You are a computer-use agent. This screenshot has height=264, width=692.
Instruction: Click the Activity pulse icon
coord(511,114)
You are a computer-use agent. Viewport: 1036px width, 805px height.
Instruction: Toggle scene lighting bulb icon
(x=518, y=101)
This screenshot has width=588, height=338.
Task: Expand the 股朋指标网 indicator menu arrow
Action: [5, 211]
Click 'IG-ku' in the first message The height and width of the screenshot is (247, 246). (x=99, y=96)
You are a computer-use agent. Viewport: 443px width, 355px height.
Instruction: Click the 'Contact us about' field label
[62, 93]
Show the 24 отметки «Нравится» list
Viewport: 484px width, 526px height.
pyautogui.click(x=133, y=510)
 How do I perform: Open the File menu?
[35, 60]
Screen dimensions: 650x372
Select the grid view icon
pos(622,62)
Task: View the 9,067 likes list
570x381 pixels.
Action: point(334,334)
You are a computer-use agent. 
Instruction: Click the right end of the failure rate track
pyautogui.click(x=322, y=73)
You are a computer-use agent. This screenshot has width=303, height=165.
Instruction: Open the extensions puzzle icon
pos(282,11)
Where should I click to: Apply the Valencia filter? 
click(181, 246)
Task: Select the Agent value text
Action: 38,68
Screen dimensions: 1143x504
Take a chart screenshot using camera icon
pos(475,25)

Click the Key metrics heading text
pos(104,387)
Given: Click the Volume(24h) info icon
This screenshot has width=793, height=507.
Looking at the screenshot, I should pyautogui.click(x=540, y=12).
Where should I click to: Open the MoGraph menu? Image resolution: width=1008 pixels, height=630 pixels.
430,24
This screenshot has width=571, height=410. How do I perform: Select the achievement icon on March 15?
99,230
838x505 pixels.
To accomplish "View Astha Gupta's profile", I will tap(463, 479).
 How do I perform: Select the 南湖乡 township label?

▶ _Directions_
Word for word, output the records that appear above.

▶ _Exercise response_
You are a computer-use agent. This screenshot has height=264, width=692.
Instruction: Click the Activity pulse icon
coord(511,114)
You are a computer-use agent. Viewport: 1036px width, 805px height.
Instruction: Toggle scene lighting bulb icon
(x=518, y=101)
This screenshot has width=588, height=338.
Task: Expand the 股朋指标网 indicator menu arrow
Action: [5, 211]
Click 'IG-ku' in the first message The height and width of the screenshot is (247, 246). (x=99, y=96)
You are a computer-use agent. Viewport: 443px width, 355px height.
Instruction: Click the 'Contact us about' field label
[62, 93]
Show the 24 отметки «Нравится» list
Viewport: 484px width, 526px height.
pyautogui.click(x=133, y=510)
 How do I perform: Open the File menu?
[35, 60]
Screen dimensions: 650x372
Select the grid view icon
pos(622,62)
Task: View the 9,067 likes list
570x381 pixels.
Action: point(334,334)
You are a computer-use agent. 
Instruction: Click the right end of the failure rate track
pyautogui.click(x=322, y=73)
You are a computer-use agent. This screenshot has width=303, height=165.
Instruction: Open the extensions puzzle icon
pos(282,11)
Where should I click to: Apply the Valencia filter? 
click(181, 246)
Task: Select the Agent value text
Action: 38,68
Screen dimensions: 1143x504
Take a chart screenshot using camera icon
pos(475,25)

Click the Key metrics heading text
pos(104,387)
Given: Click the Volume(24h) info icon
This screenshot has width=793, height=507.
Looking at the screenshot, I should pyautogui.click(x=540, y=12).
Where should I click to: Open the MoGraph menu? Image resolution: width=1008 pixels, height=630 pixels.
430,24
This screenshot has width=571, height=410. How do I perform: Select the achievement icon on March 15?
99,230
838x505 pixels.
To accomplish "View Astha Gupta's profile", I will tap(463, 479).
 How do I perform: Select the 南湖乡 township label?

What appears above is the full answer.